## Selected excerpt
────
It was precisely this power structure, made up of fiefdoms, that allowed Bashir II, an emir from the Shihab dynasty in the Druze and Maronite districts of Mount Lebanon, to gain lordship over Mount Lebanon in Ottoman Syria during the first part of the 19th century. It was during this period that Bashir II became an ally of Muhammad Ali who tried to secure Egyptian rule in Mount Lebanon. This was also a period that saw increasing class and sectarian antagonisms that would define Lebanese social and political life for decades to come. The partition of Mount Lebanon into Maronite and Druze provinces raised animosities between the different sects, backed by European powers. This ultimately culminated in the 1860 massacre. After these events, an international commission of France, Britain, Austria, and Prussia intervened. The Ottoman Empire implemented administrative and judicial changes.

Ottoman rule 1516-1918 
The Ottoman Empire was marked by diversity in which communities lived parallel lives. Religious affiliation proved to be a cornerstone in the way the Ottoman state designated and discriminated between its people. The superiority of Islam played a central role in imperial ideology, but this was not a central tenet of what it meant to be "Ottoman". Instead, a central tenet of subjects was to subordinate to the House of Osman. The important aspect of chieftains was their ability to collect taxes for the Empire. This administration is also referred to as iqta''', meaning that autonomous feudal families served the emir, who in turn served the sultan in Istanbul. Personal loyalty played an important role in this allegiance. The House of Osman regarded the absolute sovereignty of the Ottoman ruler as crucial to maintain an Empire that included many different communities. These communities included, among others, Ashkenazi, Syrians, Maronites, Copts, Armenians, and Jews. These communities had to obey the Ottoman fiscal system; in return they received religious and civil autonomy. However, in society it was evident that Islamic law and control were dominant.
────
## Data items
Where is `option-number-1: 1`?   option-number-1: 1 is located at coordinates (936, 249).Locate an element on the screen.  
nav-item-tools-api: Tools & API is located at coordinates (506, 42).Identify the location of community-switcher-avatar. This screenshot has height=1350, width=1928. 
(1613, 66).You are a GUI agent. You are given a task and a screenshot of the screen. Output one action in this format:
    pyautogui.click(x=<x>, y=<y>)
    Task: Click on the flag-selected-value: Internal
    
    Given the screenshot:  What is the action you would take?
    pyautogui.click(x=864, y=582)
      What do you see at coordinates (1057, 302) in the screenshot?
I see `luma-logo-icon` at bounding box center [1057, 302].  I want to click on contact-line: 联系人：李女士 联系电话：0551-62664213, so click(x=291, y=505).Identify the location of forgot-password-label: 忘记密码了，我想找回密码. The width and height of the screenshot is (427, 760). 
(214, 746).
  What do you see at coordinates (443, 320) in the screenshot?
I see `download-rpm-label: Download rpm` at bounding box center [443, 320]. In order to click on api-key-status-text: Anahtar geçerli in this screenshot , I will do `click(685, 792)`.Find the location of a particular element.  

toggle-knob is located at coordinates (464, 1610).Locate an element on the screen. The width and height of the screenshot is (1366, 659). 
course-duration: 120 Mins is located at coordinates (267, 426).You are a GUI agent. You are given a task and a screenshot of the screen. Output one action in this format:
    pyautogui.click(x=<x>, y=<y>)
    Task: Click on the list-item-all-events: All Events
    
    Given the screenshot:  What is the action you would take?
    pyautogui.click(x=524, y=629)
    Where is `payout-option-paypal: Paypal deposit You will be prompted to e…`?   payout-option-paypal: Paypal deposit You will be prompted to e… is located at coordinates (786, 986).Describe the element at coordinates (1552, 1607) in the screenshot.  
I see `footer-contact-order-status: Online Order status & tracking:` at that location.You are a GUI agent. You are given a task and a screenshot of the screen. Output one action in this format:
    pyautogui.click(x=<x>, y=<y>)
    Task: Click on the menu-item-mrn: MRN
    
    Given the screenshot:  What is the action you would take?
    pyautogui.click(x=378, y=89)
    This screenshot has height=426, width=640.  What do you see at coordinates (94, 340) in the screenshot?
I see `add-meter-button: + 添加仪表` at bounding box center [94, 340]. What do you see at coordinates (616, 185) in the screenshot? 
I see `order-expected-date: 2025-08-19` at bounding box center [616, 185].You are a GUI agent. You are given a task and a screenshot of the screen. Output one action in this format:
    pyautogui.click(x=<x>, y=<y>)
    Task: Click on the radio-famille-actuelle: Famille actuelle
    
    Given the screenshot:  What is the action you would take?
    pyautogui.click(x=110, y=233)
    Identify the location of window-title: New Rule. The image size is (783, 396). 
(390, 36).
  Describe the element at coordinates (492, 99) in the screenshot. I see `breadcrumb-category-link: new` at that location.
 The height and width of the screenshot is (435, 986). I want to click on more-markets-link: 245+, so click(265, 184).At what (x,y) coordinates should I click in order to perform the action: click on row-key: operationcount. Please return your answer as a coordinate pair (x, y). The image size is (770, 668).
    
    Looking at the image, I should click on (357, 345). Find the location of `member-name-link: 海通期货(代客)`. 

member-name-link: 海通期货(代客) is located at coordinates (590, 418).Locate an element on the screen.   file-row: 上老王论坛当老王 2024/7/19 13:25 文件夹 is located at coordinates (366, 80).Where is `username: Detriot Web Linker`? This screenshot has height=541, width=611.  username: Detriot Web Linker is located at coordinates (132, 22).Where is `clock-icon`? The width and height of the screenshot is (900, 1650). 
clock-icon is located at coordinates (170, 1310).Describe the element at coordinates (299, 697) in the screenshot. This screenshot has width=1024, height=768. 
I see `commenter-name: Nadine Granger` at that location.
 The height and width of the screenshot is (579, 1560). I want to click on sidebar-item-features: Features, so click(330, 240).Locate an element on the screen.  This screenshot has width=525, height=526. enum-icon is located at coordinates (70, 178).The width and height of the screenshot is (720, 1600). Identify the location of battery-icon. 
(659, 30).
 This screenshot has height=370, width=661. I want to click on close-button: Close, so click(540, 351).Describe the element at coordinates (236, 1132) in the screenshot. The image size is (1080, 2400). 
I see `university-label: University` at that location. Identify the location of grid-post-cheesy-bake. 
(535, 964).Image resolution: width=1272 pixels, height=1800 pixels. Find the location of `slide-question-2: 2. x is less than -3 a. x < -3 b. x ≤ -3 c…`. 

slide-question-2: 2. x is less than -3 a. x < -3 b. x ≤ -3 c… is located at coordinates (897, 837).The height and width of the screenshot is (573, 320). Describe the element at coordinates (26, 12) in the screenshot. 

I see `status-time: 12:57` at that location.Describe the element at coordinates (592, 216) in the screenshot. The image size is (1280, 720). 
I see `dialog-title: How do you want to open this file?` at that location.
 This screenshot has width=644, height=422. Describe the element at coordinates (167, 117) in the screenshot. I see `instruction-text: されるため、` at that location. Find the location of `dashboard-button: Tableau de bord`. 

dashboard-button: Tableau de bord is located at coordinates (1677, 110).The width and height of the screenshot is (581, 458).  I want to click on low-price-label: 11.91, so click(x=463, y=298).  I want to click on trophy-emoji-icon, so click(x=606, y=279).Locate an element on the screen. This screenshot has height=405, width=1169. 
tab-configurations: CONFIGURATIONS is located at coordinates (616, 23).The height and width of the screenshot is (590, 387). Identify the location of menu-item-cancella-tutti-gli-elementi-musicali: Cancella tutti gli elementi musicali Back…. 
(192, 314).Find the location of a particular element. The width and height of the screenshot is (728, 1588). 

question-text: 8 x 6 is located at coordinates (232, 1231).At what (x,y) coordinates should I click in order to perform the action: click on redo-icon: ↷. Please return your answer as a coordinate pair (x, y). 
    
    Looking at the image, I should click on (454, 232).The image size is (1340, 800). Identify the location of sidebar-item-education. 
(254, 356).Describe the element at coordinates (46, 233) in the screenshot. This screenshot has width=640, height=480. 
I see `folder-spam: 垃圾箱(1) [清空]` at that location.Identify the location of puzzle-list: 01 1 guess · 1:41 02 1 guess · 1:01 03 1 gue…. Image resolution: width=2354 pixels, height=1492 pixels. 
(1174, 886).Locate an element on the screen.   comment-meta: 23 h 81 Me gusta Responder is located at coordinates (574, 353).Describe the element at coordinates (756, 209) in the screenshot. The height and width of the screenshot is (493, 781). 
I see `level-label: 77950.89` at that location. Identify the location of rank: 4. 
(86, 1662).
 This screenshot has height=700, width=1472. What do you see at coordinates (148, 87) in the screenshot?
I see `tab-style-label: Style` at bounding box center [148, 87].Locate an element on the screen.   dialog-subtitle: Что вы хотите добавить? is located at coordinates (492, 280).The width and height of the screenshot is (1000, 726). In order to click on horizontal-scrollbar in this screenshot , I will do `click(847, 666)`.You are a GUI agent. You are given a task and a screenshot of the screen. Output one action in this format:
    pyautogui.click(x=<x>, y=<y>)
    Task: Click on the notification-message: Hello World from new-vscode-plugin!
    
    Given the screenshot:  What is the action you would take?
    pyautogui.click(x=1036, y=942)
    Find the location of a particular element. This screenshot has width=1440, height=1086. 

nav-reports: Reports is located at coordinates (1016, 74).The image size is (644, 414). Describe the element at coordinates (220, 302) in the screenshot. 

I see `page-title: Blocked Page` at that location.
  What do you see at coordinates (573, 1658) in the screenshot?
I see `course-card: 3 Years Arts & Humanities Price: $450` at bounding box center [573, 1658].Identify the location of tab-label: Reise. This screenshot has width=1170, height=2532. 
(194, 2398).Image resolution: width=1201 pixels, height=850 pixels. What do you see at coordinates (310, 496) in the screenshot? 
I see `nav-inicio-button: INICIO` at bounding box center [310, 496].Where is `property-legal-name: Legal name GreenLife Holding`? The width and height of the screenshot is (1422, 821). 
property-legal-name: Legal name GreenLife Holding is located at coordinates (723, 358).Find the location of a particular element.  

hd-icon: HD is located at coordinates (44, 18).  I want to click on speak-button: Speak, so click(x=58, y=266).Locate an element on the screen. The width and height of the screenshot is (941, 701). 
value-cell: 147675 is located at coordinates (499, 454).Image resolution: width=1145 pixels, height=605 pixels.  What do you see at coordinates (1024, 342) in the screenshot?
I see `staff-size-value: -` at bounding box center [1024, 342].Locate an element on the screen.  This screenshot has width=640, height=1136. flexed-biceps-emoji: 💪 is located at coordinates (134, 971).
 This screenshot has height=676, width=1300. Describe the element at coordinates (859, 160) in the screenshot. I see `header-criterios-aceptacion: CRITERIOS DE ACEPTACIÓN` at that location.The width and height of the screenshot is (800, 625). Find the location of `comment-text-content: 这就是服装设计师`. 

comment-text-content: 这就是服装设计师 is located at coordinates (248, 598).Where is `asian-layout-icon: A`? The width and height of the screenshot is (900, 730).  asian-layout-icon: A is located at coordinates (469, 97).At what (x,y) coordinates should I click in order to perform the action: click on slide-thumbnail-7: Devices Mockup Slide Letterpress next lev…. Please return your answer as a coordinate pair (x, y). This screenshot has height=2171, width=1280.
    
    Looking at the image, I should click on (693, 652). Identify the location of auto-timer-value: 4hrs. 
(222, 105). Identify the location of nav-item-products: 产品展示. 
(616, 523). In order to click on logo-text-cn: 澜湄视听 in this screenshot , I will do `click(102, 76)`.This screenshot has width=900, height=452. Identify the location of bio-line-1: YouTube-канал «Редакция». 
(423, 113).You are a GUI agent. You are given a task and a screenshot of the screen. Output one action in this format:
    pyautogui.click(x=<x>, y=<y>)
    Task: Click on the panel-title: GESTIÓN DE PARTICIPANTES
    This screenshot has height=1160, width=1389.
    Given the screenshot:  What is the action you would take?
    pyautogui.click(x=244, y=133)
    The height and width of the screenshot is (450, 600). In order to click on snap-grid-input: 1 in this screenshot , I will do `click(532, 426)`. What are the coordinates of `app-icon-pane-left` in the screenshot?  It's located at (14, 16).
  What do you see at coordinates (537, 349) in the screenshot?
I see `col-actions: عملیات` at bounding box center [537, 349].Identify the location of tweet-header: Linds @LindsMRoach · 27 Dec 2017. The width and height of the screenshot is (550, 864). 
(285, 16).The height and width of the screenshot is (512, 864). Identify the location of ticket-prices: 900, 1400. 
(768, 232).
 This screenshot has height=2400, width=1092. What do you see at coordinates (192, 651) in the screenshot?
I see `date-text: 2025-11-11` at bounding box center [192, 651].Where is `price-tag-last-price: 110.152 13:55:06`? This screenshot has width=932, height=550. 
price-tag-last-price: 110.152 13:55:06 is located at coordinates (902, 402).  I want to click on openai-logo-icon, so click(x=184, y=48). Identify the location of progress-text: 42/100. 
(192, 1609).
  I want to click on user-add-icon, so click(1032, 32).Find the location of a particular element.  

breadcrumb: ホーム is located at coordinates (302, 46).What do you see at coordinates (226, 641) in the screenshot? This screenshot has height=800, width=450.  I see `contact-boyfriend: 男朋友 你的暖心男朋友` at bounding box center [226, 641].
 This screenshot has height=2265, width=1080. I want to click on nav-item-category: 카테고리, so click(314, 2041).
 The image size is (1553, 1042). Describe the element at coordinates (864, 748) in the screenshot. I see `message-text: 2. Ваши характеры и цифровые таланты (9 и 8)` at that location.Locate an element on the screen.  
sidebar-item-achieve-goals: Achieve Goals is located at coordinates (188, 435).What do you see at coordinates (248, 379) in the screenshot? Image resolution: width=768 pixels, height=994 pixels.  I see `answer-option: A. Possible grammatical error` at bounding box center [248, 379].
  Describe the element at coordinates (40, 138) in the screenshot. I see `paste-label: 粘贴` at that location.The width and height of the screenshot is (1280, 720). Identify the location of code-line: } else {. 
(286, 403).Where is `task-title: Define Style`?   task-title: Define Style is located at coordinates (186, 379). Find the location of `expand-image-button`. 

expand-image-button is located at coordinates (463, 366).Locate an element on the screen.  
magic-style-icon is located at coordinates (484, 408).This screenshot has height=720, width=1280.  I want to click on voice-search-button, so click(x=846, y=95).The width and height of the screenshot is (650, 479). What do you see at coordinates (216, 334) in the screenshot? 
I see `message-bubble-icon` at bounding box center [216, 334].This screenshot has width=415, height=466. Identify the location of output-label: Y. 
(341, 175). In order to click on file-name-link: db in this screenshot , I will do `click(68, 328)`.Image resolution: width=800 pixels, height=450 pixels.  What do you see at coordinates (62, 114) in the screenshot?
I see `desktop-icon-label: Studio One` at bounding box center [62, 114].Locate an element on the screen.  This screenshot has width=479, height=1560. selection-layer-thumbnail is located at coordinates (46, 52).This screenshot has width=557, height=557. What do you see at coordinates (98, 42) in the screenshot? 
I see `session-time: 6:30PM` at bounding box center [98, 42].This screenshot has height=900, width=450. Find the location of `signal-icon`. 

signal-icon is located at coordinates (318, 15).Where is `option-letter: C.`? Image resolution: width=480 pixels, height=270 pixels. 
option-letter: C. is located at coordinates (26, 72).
────
## Activity
Write the next part of the passage on Ottoman rule over Mount Lebanon, starting right after its last sentence.

## Written response
Christians and Jews were considered dhimmis, meaning they were perceived as inferior, but also non-Muslim and safeguarded. Although discrimination was pervasive in the Empire, non-Muslim communities went to court for legal issues and were subsequently motivated to establish themselves as self-determining communities. This millet'' legal system was an integral part of the Empire and sustained Ottoman imperial rule over diverse peoples through legal protection of autonomous confessional communities. Until the nineteenth century, different communities were not explicitly tied to political belonging.

Ottoman conquest 

The Ottoman sultan, Selim I (1512–20), after defeating the Safavids, conquered the Mamluks of Egypt. His troops, invading Syria, destroyed Mamluk resistance in 1516 at the Battle of Marj Dabiq, north of Aleppo.

Maan family rule

Shihab dynasty

Bashir II 

At the start of the nineteenth century, Bashir Shihab II, also referred to as Bashir II or the Red Emir, was given lordship over Mount Lebanon. Bashir II was a Christian emir when he received his lordship, since his family converted from Islam to Christianity a century before. This was not considered problematic in the Empire under Islamic rule and dominion. Instead, the focus lay on Bashir II's subordination to the House of Osman and controlling the hinterland as a legitimate ruler, bringing in revenues for the Empire.

The reign of Bashir II saw an economic shift in the mountain regions from a feudal to a cash crop system, in which Beiruti merchants (largely Sunni and Christian) loaned money to peasants, freeing them from dependence on their feudal mountain lords and contributing to the development of a handicraft economy with the growing specialization of agriculture.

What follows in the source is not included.